Potentially hundreds of Massachusetts home buyers and other mortgage borrowers are being left in the lurch after Mortgage Lenders Network USA Inc. of Connecticut reneged on funding loans it promised to make, banking and government officials said yesterday.
Mortgage brokers said some customers who appeared at their attorneys' offices on Friday to close home-purchase or refinancing loans had no warning their transactions were no longer being funded, causing severe problems for buyers, sellers, and their agents expecting to complete normal transactions.
Kevin Cuff, executive director of the Massachusetts Mortgage Bankers Association, said yesterday that he received complaints from some 20 lenders or brokers and issued an "alert" to association members that Mortgage Lenders Network was no longer funding some loans.
"I am thinking hundreds" were affected, Cuff said, estimating the toll on Massachusetts customers.
Mortgage Lenders Network of Middletown, Conn., is known as a "wholesale" lender, providing about $12 billion in loans nationwide arranged by other lenders or by mortgage brokers. After financing loans, it then resells them in the secondary mortgage market, bankers said.
In Massachusetts, the company made 1,140 mortgages worth nearly $240 million in 2005, state regulators said.
While about 85 percent of its business is wholesale, another 15 percent of loans are made directly to home buyers or people refinancing their homes.
Mortgage Lending Network's executive vice president, James Pedrick, yesterday attributed the cessation of the wholesale business to "turmoil" in the subprime market. In December, subprime lenders Ownit Mortgage Solutions of Agoura Hills, Calif., and Sebring Capital Partners LP of Carrollton, Texas, halted operations, according to Bloomberg News.
Subprime loans, typically made to people with poor credit ratings, are the majority of Mortgage Lenders Network's business, Pedrick said. The firm has been unable to resell some packaged, subprime loans on Wall Street, he said. This apparently interrupted the stream of financing necessary to make the next batch of loans, brokers said, though Pedrick would not elaborate.
Massachusetts brokers said some of their prime customers' loans were also affected.
"We didn't have the choice to fund those deals," said Pedrick, but are "working as hard as we can to place those loans with other lenders."
Confirming prior news reports, he said "we suspended our wholesale operation" on Friday, but "still have our retail business active."

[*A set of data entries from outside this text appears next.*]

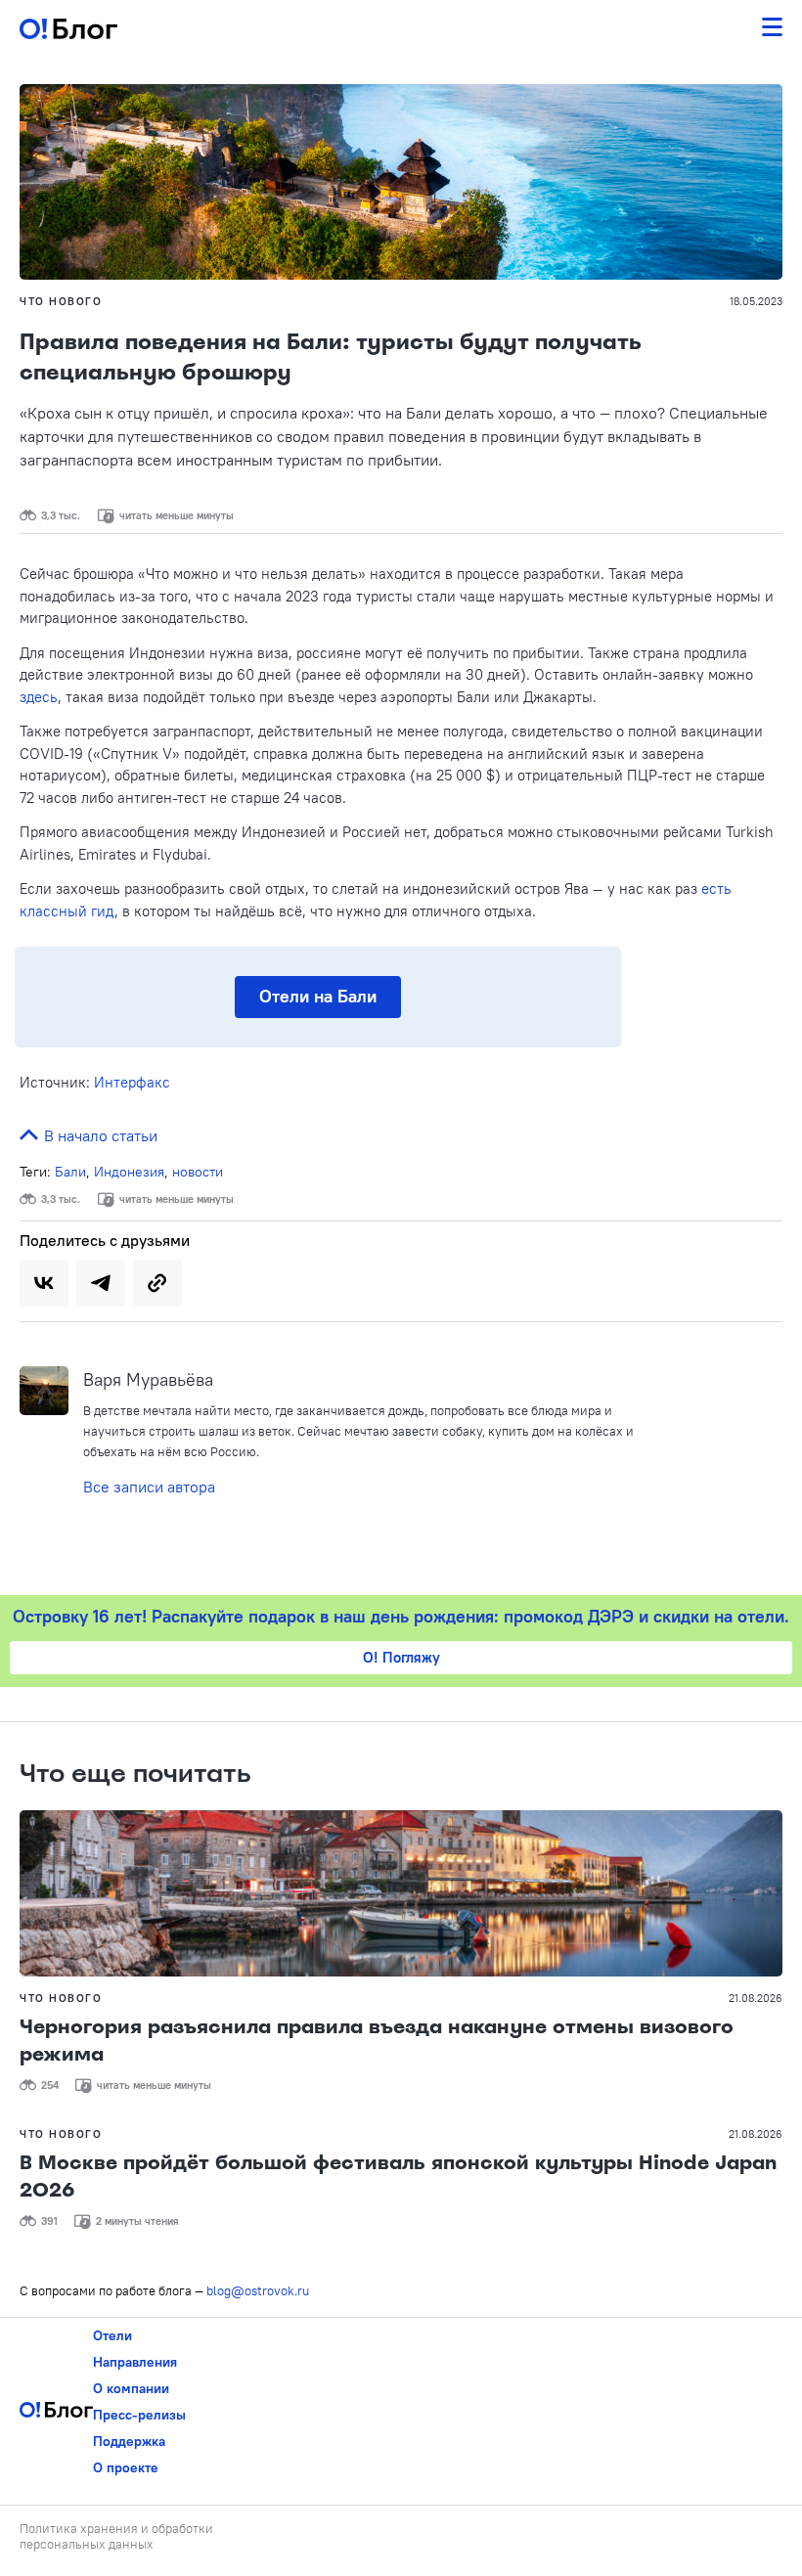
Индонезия (129, 1171)
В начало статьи (98, 1135)
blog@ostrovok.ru (257, 2290)
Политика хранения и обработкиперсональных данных (116, 2536)
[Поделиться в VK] (44, 1283)
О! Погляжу (401, 1657)
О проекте (125, 2467)
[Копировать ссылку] (157, 1283)
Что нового (61, 301)
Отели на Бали (318, 996)
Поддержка (129, 2441)
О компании (131, 2388)
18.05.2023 (756, 301)
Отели (112, 2335)
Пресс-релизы (139, 2414)
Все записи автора (149, 1486)
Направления (135, 2362)
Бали (70, 1171)
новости (197, 1171)
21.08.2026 (755, 1998)
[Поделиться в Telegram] (100, 1283)
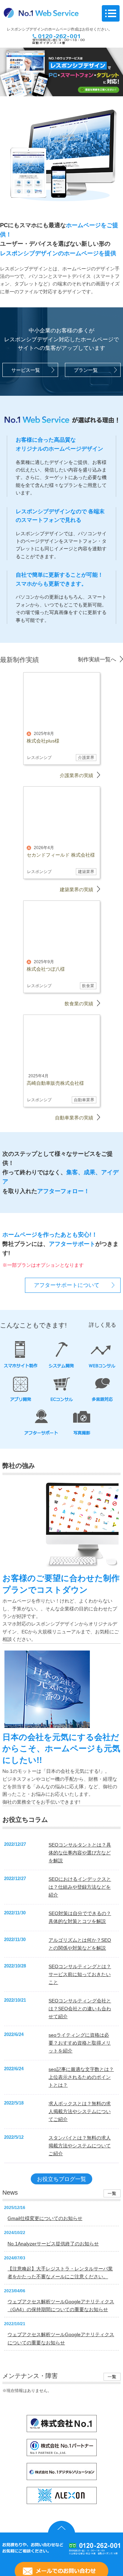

State regulators mobilized to address problems at the company, which, according to its website, is building a headquarters campus in Wallingford, Conn. The Massachusetts Division of Banks is overseeing negotiations between the lender and "third-party investors" who could finance loans that closed or are in the pipeline. David Cotney, the department's chief operating officer, said the outcome of negotiations will determine whether other remedies and regulatory actions are necessary. "Our number one priority is to get these loans closed and ensure that consumers are not harmed," he said.
Connecticut's Department of Banking sent investigators to the company last week who are "taking a look at their financials to make sure they're viable," said James Heckman, department spokesman.
Donald Lambert, president of Mortgage Group Ltd., a Dartmouth broker, said eight of his customers' loans worth more than $2 million fell through, including some that apparently closed last week but were never funded. And a home purchase scheduled to close Friday fell apart, driving the buyer and seller into a legal dispute over the deposit. Customers "are pretty upset," he said.
The affected loans were for his top-rated -- not subprime -- customers. "We had no inkling this was going to happen until Friday," he said. "No warning."
Brokers said they were trying to find new financing for customers but interest rates locked in in early December were difficult to replace because rates have risen.
"We're going to try to honor the rates," said Paul Matos, owner and president of South Coast Mortgage & Investment.